#### PROBLEM REQUIREMENTS:
From the records below, copy out each line that has the word "height".
----
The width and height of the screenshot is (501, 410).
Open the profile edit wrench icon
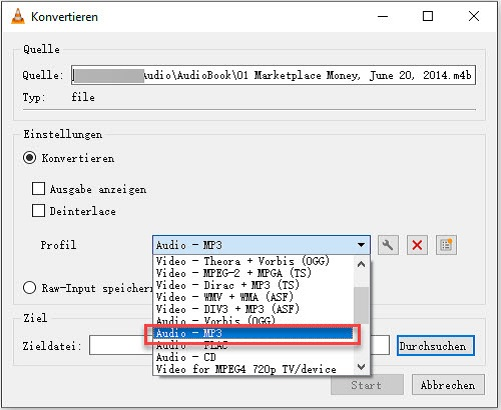click(x=388, y=245)
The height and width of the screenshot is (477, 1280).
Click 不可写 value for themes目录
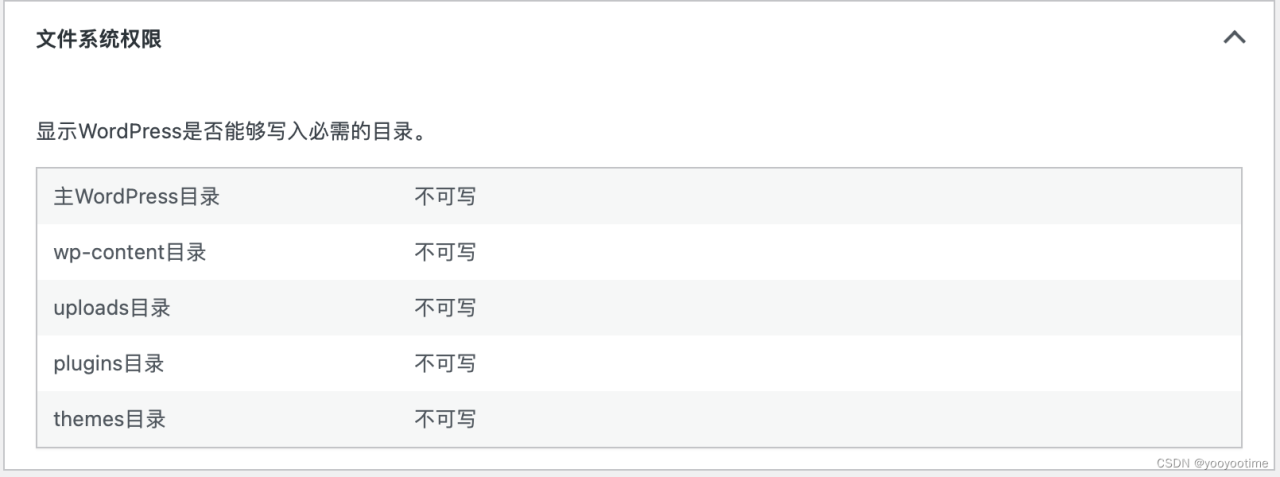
----
#### COMPLETED EXERCISE:
The width and height of the screenshot is (501, 410).
The height and width of the screenshot is (477, 1280).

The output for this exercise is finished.